---------- Text passage

# Sony is closing its e-book store



## MamaProfCrash (Dec 16, 2008)

Emails have been sent out to Sony Bookstore customers. Sony is closing its e-book store. Peoples accounts will migrate to Kobo. If you have purchased now is the time to download your e-books from Sony just in case there is a glitch or some books are not found at Kobo.

The announcements I have seen are all related to the e-book store but Mobile Reads is speculating that the T3 will be the last Sony e-reader as they are shutting down their PC division and focusing on phones and tablets. 

Just an FYI


----------



## Mike D. aka jmiked (Oct 28, 2008)

I'm not surprised that they are dropping ebooks. They were among the first to offer ebooks, albeit at hardcover list prices, and they pioneered eInk screen adoption, if I recall correctly. They just never seemed to be interested in actually selling ebooks. I'm glad they have some sort of deal with Kobo, I'd like to see Kobo be a bigger player in the market.

Just one more area where they failed to compete. They lost the VCR format battle, the portable music device battle, and now the ereader battle.

Of course, after the famous Sony rootkit scandal, Sony is at the top of my list of companies where I will buy from a competitor if there is a satisfactory alternate. I can hold a grudge for along time.

--------------------

§ Stated problem 1:
Transcribe everything in the Sony e-book store thread from "Emails have been" down to "(Oct 28, 2008)".
§ Stated problem 2:
Go on with the Sony e-book store thread, picking up right after its last sentence.

---------- Information provided

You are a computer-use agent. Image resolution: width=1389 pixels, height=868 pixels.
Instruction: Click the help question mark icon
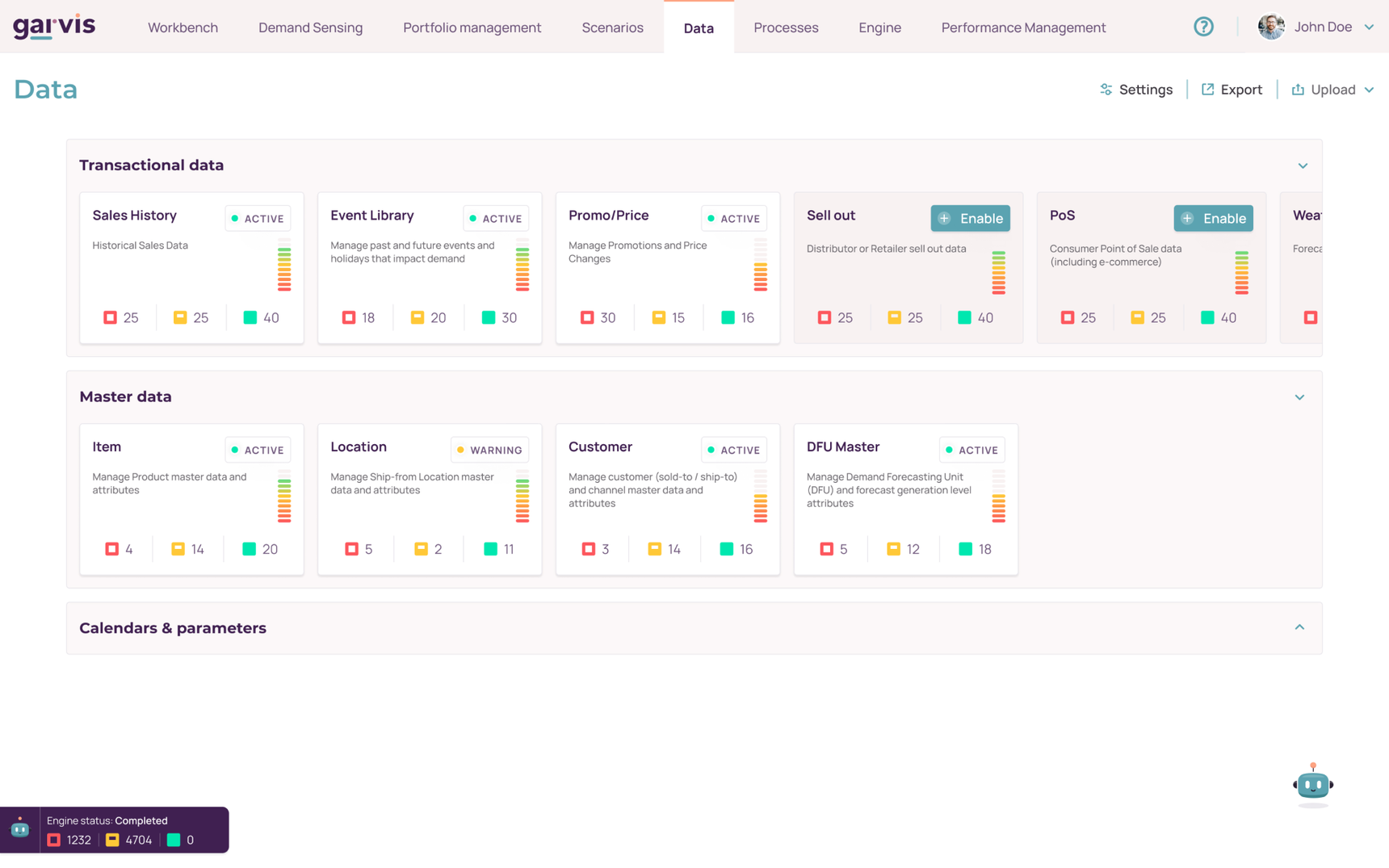click(1203, 27)
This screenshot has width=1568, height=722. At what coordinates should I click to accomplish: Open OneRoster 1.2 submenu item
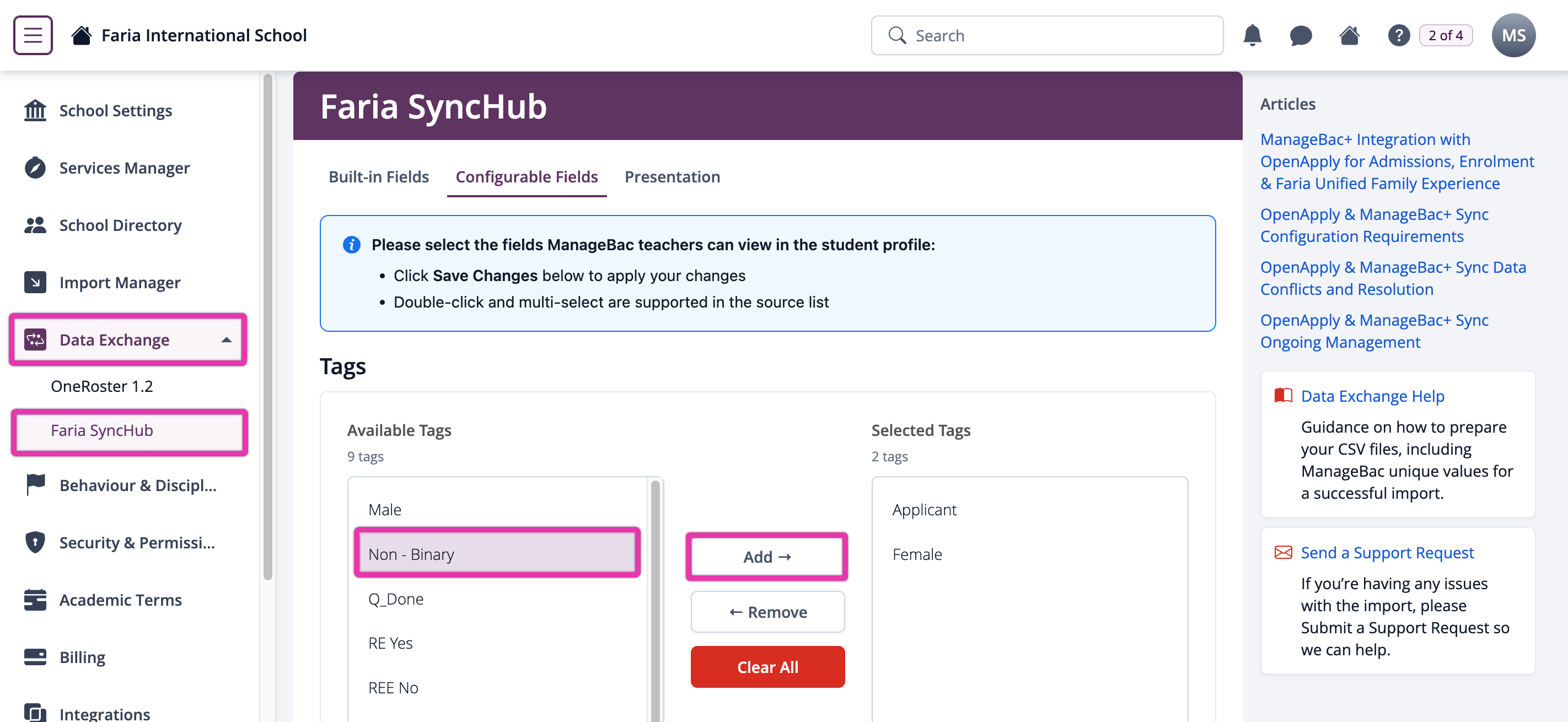101,386
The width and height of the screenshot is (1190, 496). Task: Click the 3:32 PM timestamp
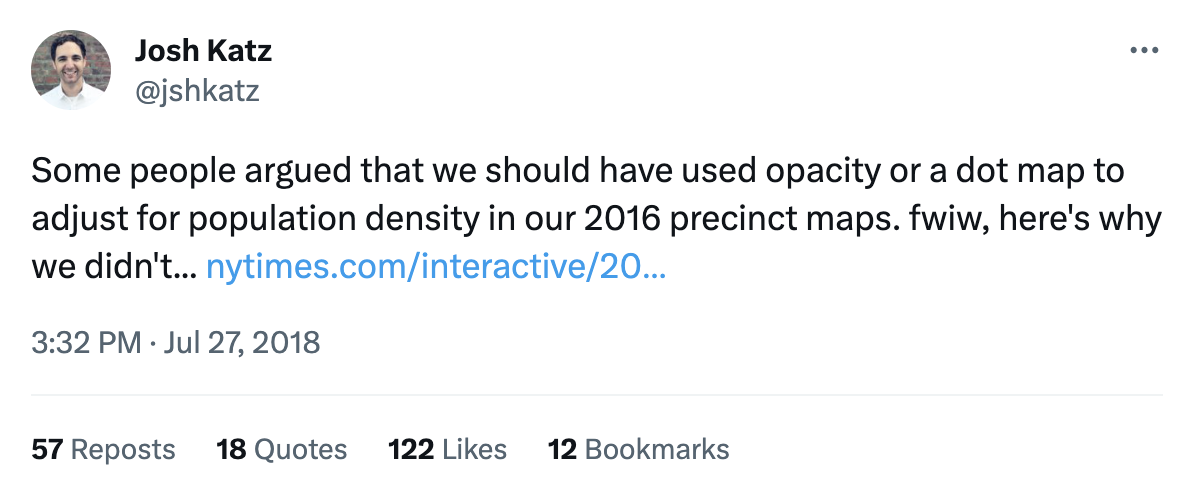point(86,343)
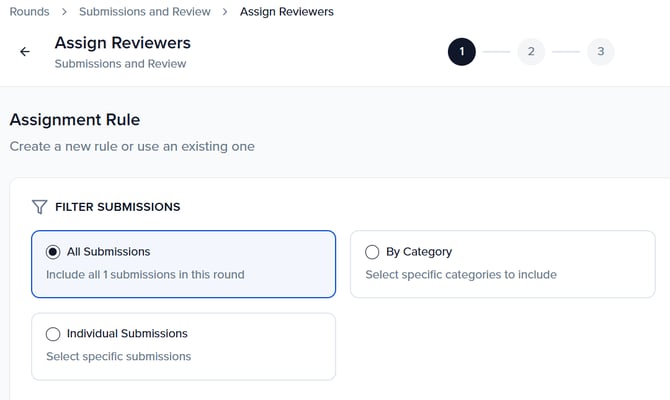Click the Assign Reviewers page title

(x=122, y=43)
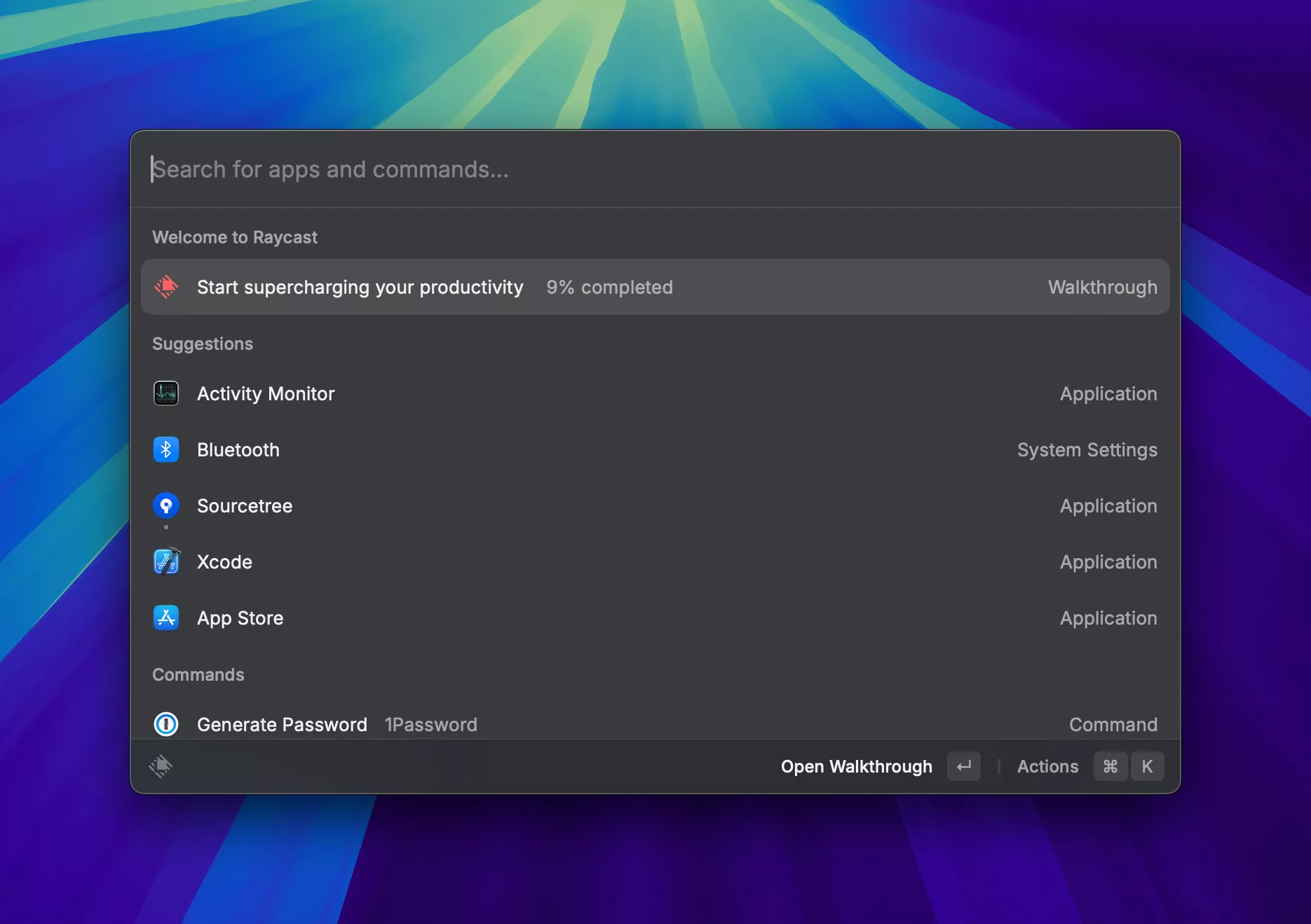
Task: Click the Raycast logo in bottom bar
Action: tap(161, 766)
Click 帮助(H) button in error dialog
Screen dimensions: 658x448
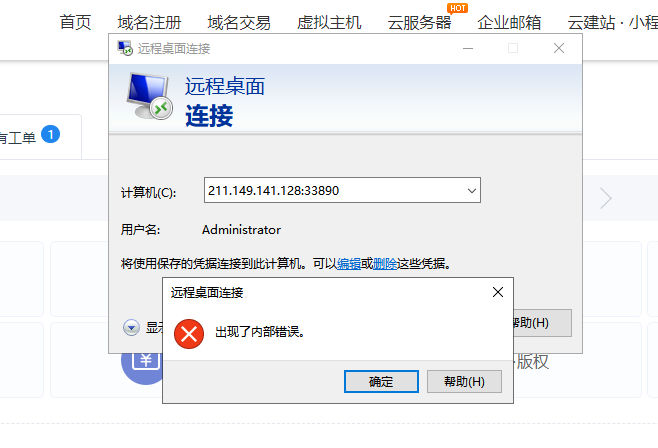pyautogui.click(x=464, y=382)
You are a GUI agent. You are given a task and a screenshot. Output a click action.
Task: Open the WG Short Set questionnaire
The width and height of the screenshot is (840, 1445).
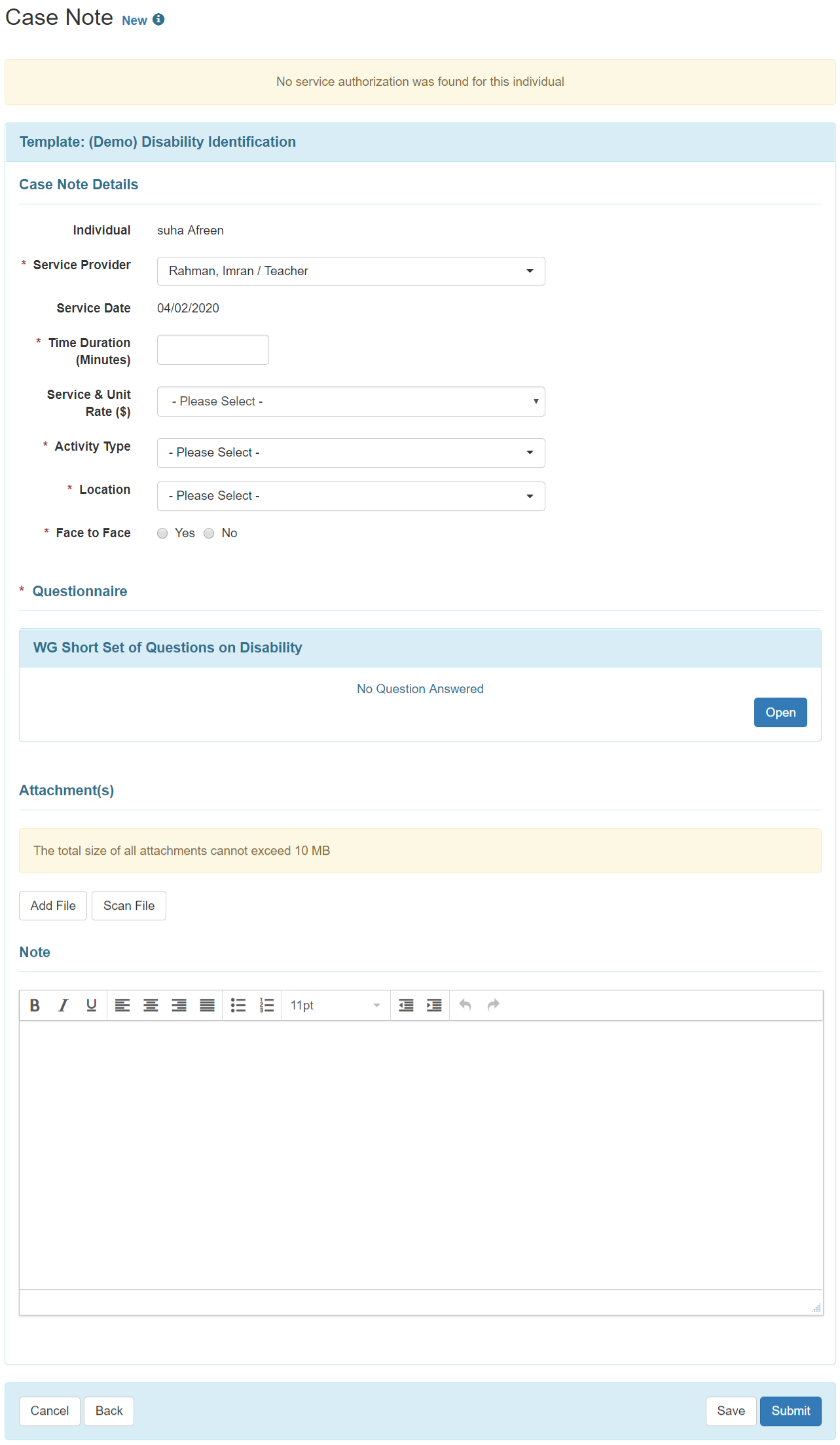[780, 712]
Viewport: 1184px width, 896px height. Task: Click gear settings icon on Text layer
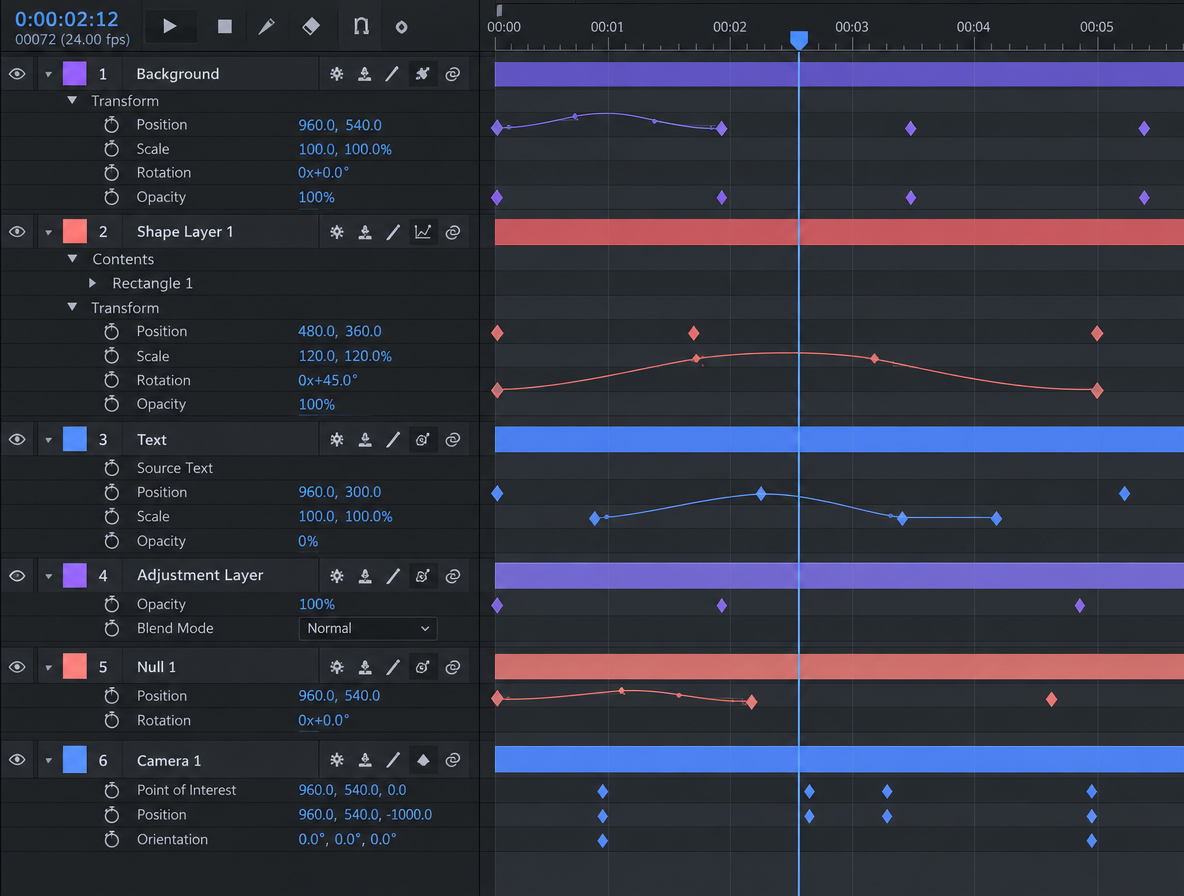tap(337, 439)
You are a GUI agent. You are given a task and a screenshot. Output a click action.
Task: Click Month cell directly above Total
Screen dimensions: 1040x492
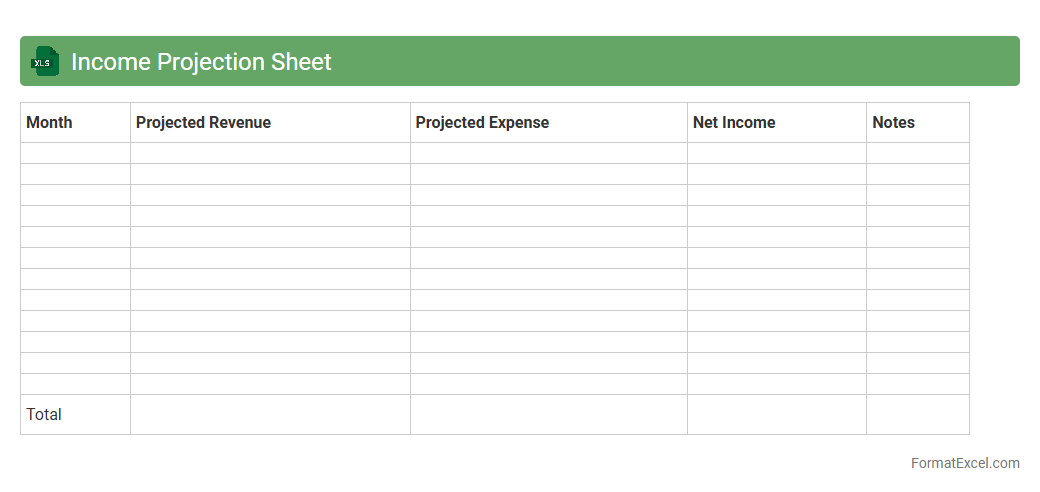click(75, 384)
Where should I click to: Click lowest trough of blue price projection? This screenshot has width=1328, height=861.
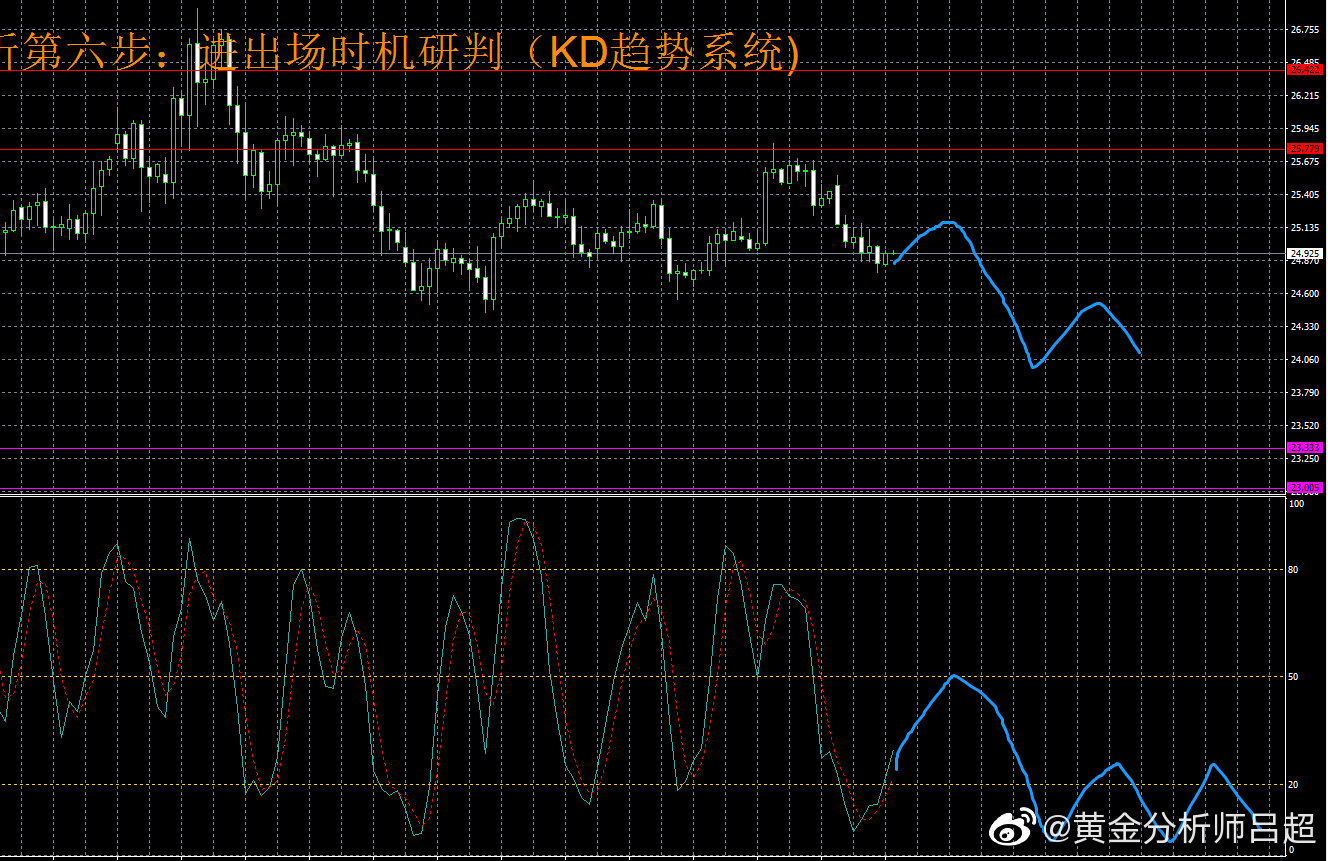1033,367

--------------------

§ Task answer 1:
Emails have been sent out to Sony Bookstore customers. Sony is closing its e-book store. Peoples accounts will migrate to Kobo. If you have purchased now is the time to download your e-books from Sony just in case there is a glitch or some books are not found at Kobo.

The announcements I have seen are all related to the e-book store but Mobile Reads is speculating that the T3 will be the last Sony e-reader as they are shutting down their PC division and focusing on phones and tablets. 

Just an FYI


----------



## Mike D. aka jmiked (Oct 28, 2008)

§ Task answer 2:
Mike


----------



## MamaProfCrash (Dec 16, 2008)

They were the first large company to manufacture an e-reader but there were smaller companies making e-readers back then. They were poorly marketed and expensive, more expensive then the K1 when it came out and always a step or two behind in price and features. For example, the T3 was recently released without a front light (Sony's initial attempt at front lighting was a disaster). I want to say that they were the last to include WiFi on their devices. 

So far it looks like the bookstore and devices will remain open outside the US and Canada but we will see how long that lasts.


----------



## Toby (Nov 25, 2008)

I just got an email yesterday. I put the Kobo App on my iPad. Tomorrow, if I remember, I'll download my books, which are not many books.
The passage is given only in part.